Why you should care about debugging machine learning models

BLOG

This blog post was originally published here.

Authors: Patrick Hall and Andrew Burt

For all the excitement about machine learning (ML), there are serious impediments to its widespread adoption. Not least is the broadening realization that ML models can fail. And that’s why model debugging, the art and science of understanding and fixing problems in ML models, is so critical to the future of ML. Without being able to troubleshoot models when they underperform or misbehave, organizations simply won’t be able to adopt and deploy ML at scale.

Because all ML models make mistakes, everyone who cares about ML should also care about model debugging.^[1] This includes C-suite executives, front-line data scientists, and risk, legal, and compliance personnel. This article is meant to be a short, relatively technical primer on what model debugging is, what you should know about it, and the basics of how to debug models in practice. These recommendations are based on our experience, both as a data scientist and as a lawyer, focused on managing the risks of deploying ML.

What is model debugging?

Sometimes ML models are just plain wrong, but sometimes they’re wrong and socially discriminatory, or hacked, or simply unethical.^[2] ,^[3] ,^[4] Current model assessment techniques, like cross-validation or receiver operator characteristic (ROC) and lift curves, simply don’t tell us about all the nasty things that can happen when ML models are deployed as part of large, complex, public-facing IT systems.^[5]

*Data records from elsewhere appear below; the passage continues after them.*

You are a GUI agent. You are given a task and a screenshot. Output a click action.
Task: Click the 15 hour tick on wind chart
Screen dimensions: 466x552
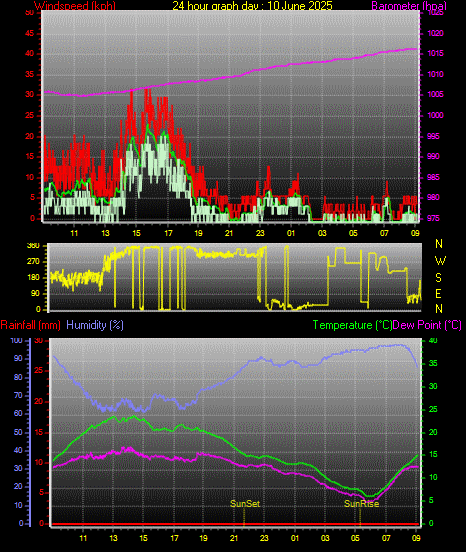(x=137, y=233)
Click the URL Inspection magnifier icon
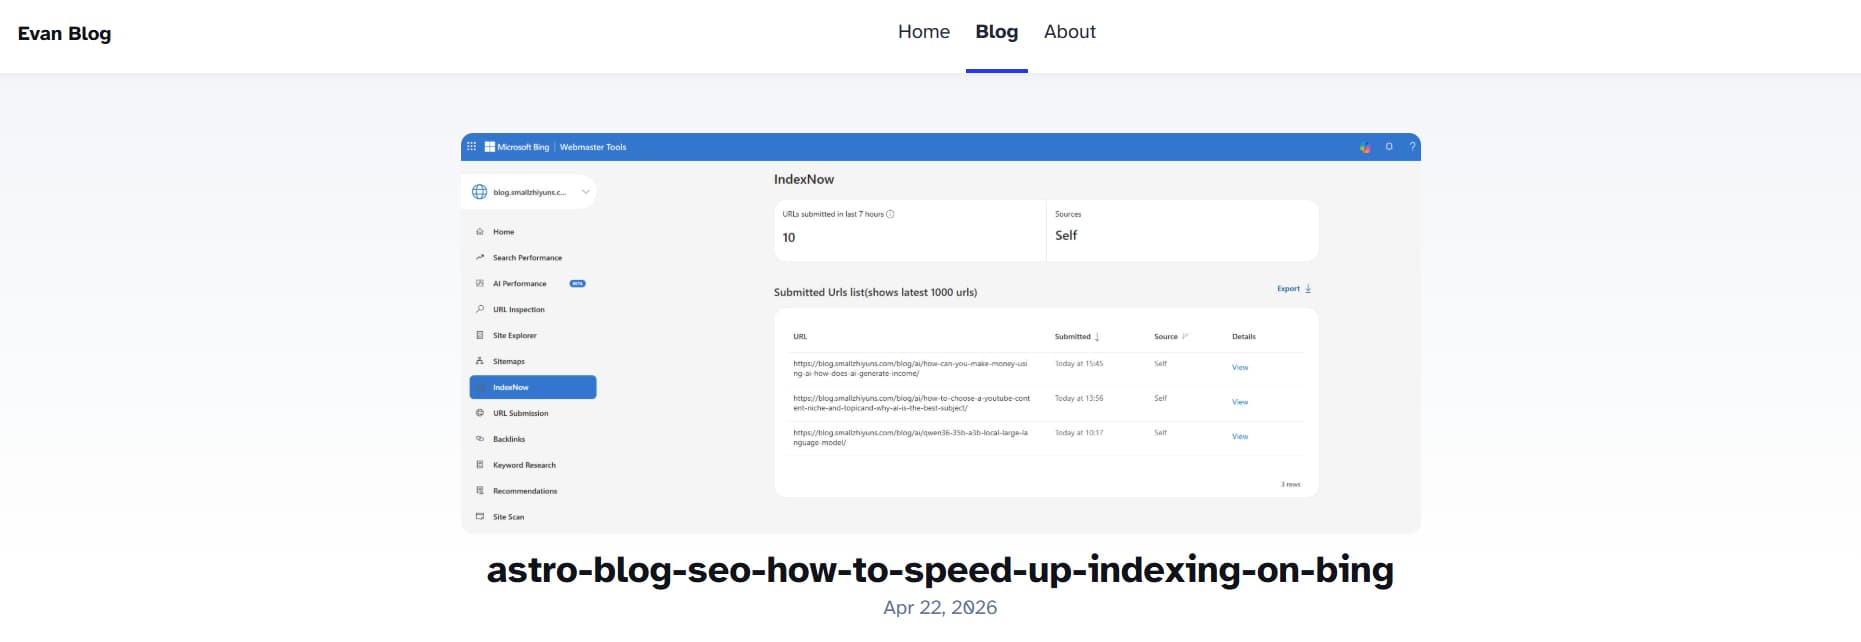The height and width of the screenshot is (642, 1861). (480, 310)
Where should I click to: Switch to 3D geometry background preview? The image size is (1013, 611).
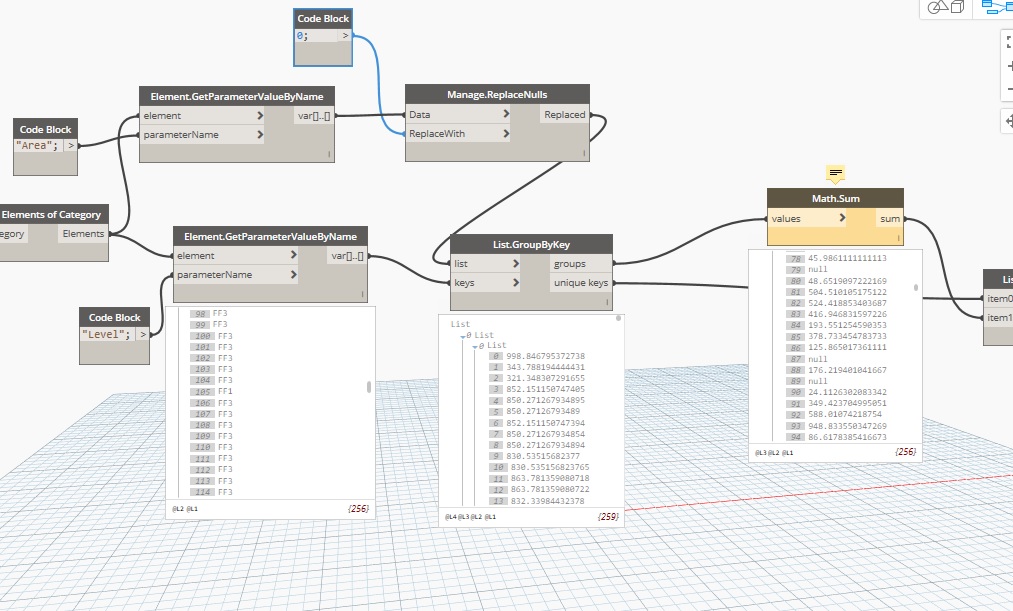[x=945, y=8]
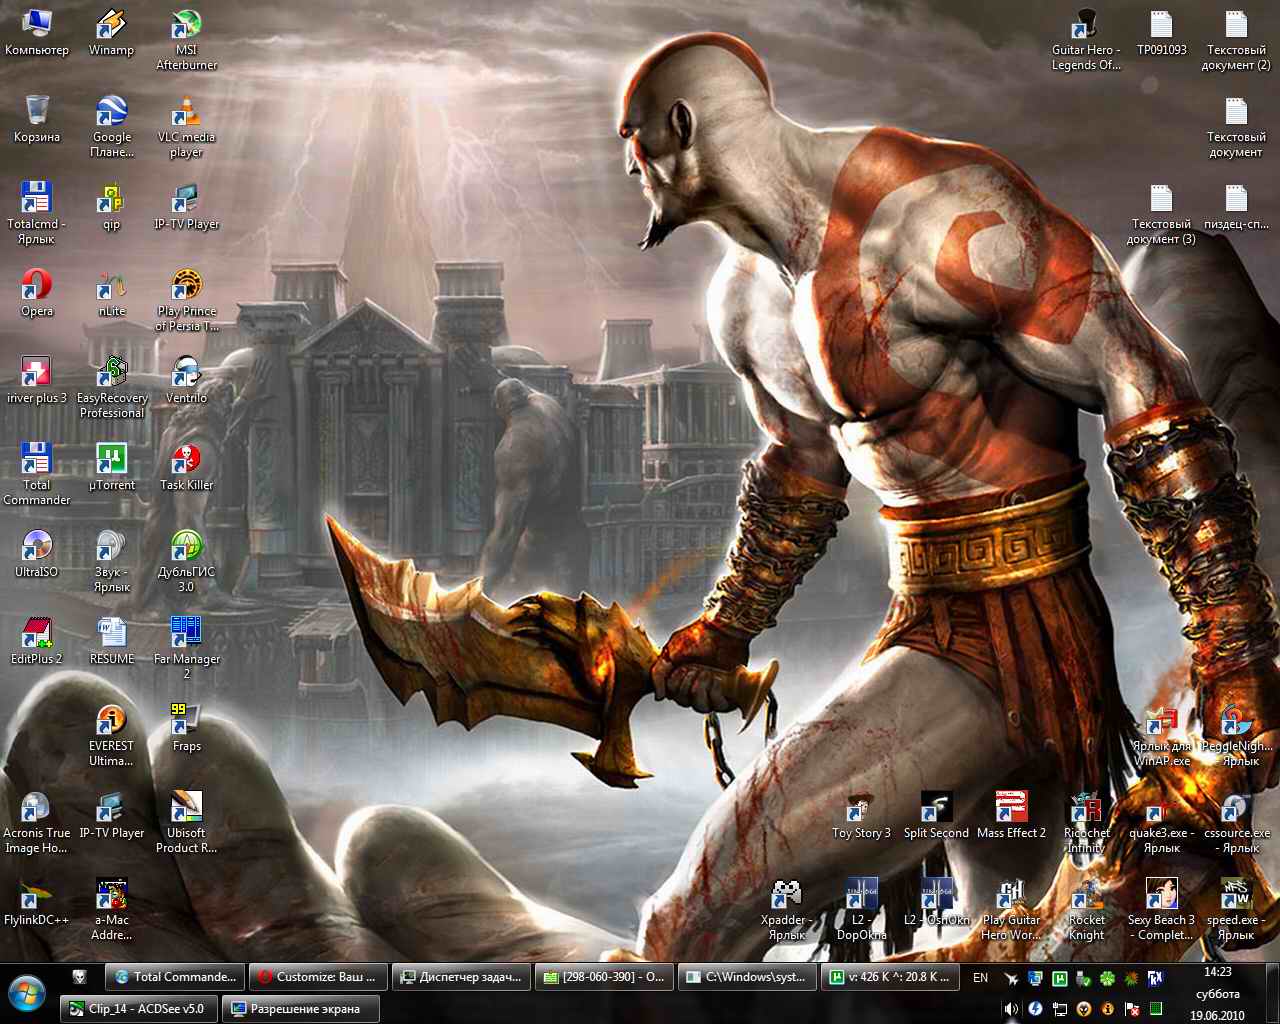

That’s where model debugging comes in. Model debugging is an emergent discipline focused on finding and fixing problems in ML systems. In addition to newer innovations, the practice borrows from model risk management, traditional model diagnostics, and software testing. Model debugging attempts to test ML models like code (because they are usually code) and to probe sophisticated ML response functions and decision boundaries to detect and correct accuracy, fairness, security, and other problems in ML systems.^[6] Debugging may focus on a variety of failure modes (i.e., a lot can go wrong with ML models), including:

Opaqueness: for many failure modes, you need to understand what the model is doing in order to understand what went wrong and how to fix it. Crucially, transparency doesn’t guarantee trustworthy models. But transparency is typically a prerequisite for debugging writ large.
Social discrimination: by now, there are many widely publicized incidences of social discrimination in ML. These can cause harm to the subjects of the discriminatory model’s decisions and substantial reputational or regulatory harms to the model’s owners.^[7]
Security vulnerabilities: adversarial actors can compromise the confidentiality, integrity, or availability of an ML model or the data associated with the model, creating a host of undesirable outcomes. The study of security in ML is a growing field—and a growing problem, as we documented in a recent Future of Privacy Forum report.^[8]
Privacy harms: models can compromise individual privacy in a long (and growing) list of ways.^[8] Data about individuals can be decoded from ML models long after they’ve trained on that data (through what’s known as inversion or extraction attacks, for example). Models may also violate the privacy of individuals by inferring sensitive attributes from non-sensitive data, among other harms.
Model decay: ML models and data pipelines are notoriously “brittle.”^[5] This means unexpected input data or small changes over time in the input data or data pipeline can wreak havoc on a model’s performance.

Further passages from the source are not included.